§ **WHAT THIS TASK INVOLVES**: Recast everything from the line containing "The image size" down to the end of the lines as a two-column CSV with the headers text and answer. Give one row for each text paired with its answer, put each value in its own quoted field with line breaks turned into spaces, and leave the pictures out.

§ **STORED ROWS**:
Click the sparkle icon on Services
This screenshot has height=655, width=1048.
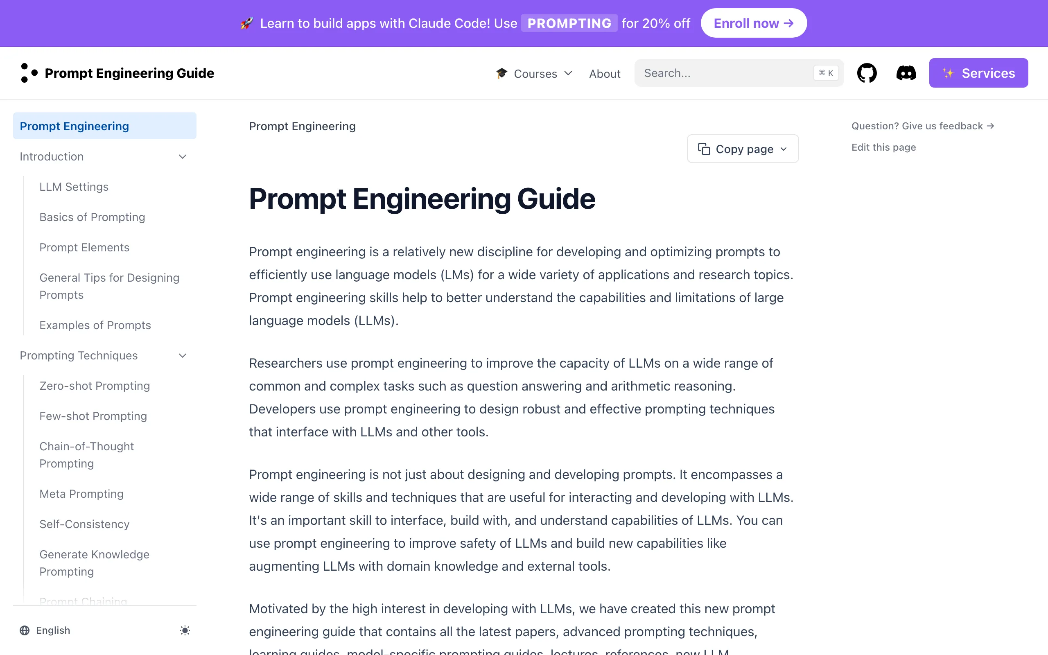coord(948,73)
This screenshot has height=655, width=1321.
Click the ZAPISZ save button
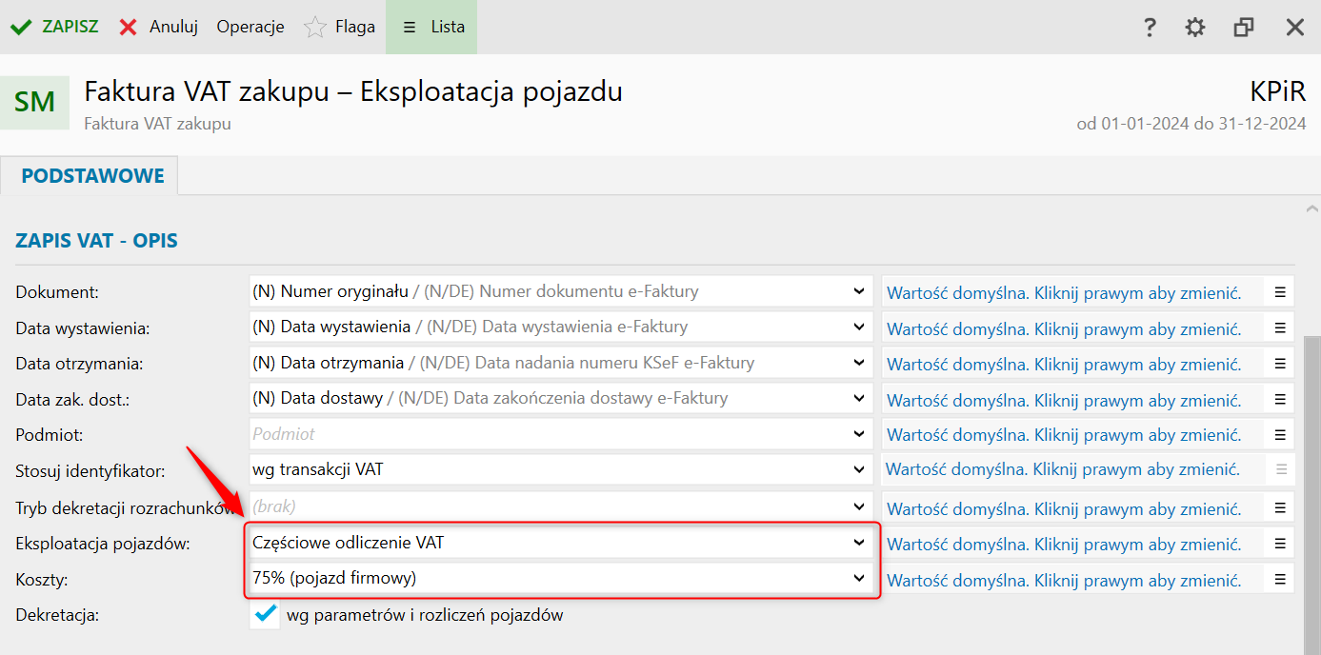coord(55,27)
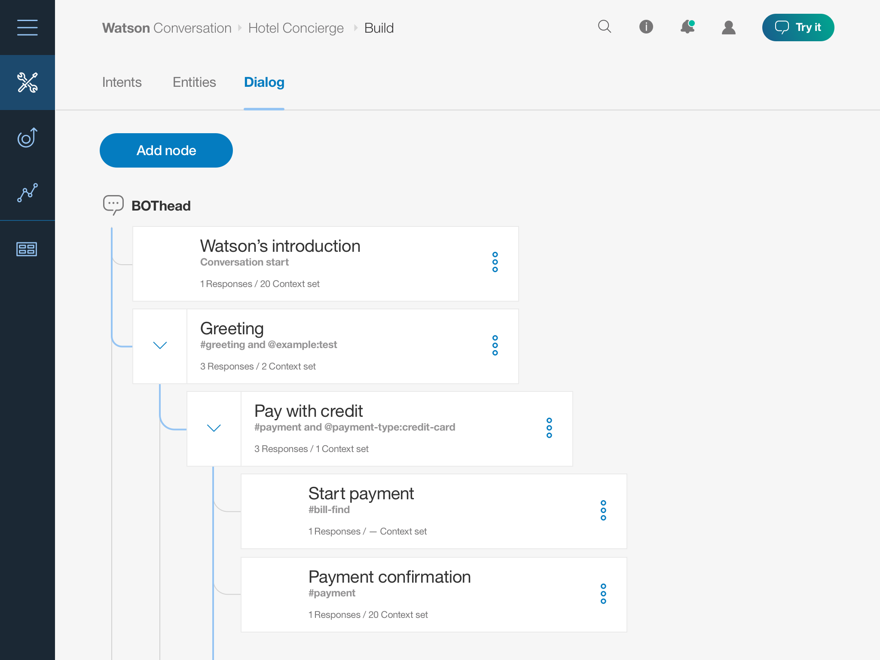880x660 pixels.
Task: Switch to the Entities tab
Action: pos(194,82)
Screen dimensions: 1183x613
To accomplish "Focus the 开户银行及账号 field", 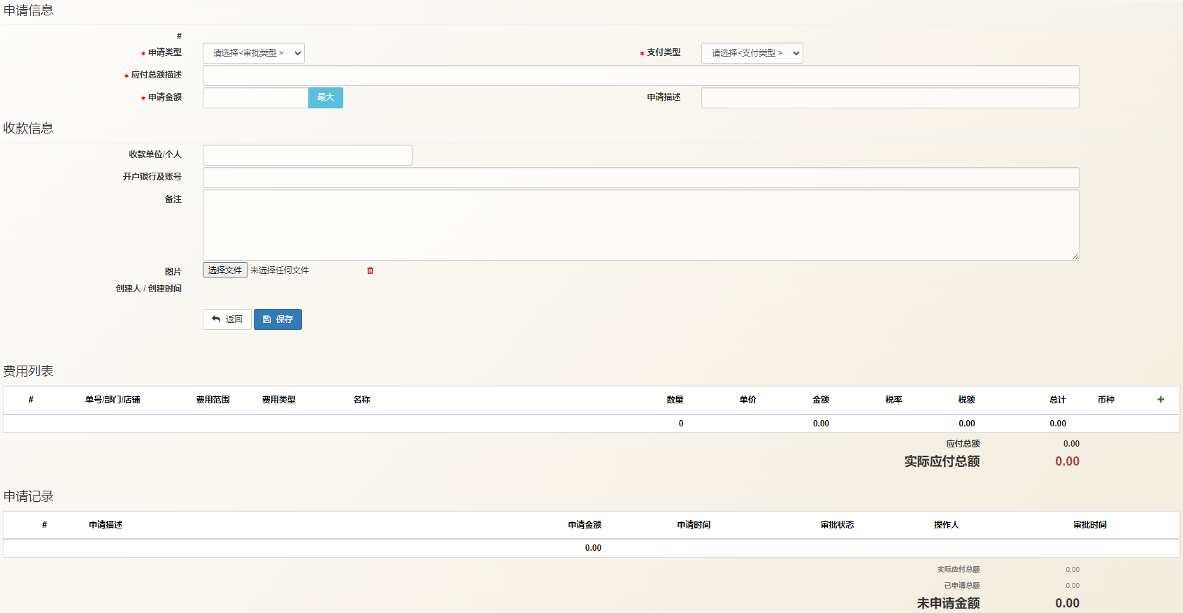I will [x=640, y=178].
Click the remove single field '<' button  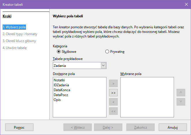coord(113,102)
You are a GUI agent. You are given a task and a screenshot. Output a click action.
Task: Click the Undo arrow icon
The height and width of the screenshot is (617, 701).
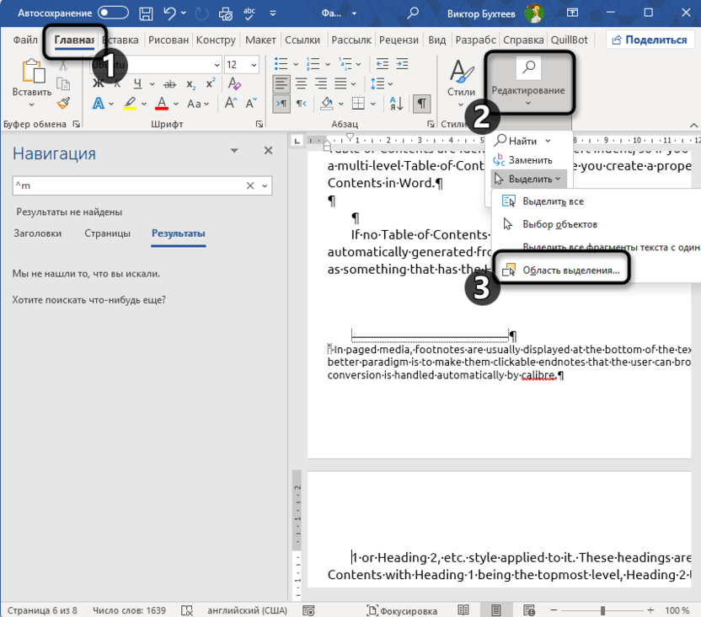click(171, 13)
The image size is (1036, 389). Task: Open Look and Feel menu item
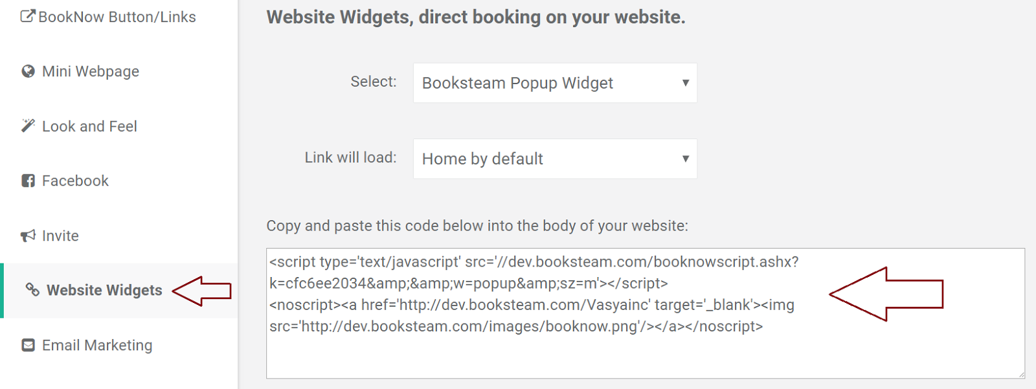[x=89, y=126]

§ **RESPONSE TO THIS EXERCISE**:
text,answer
"The image size is (1036, 389). Task: Open Look and Feel menu item","[x=89, y=126]"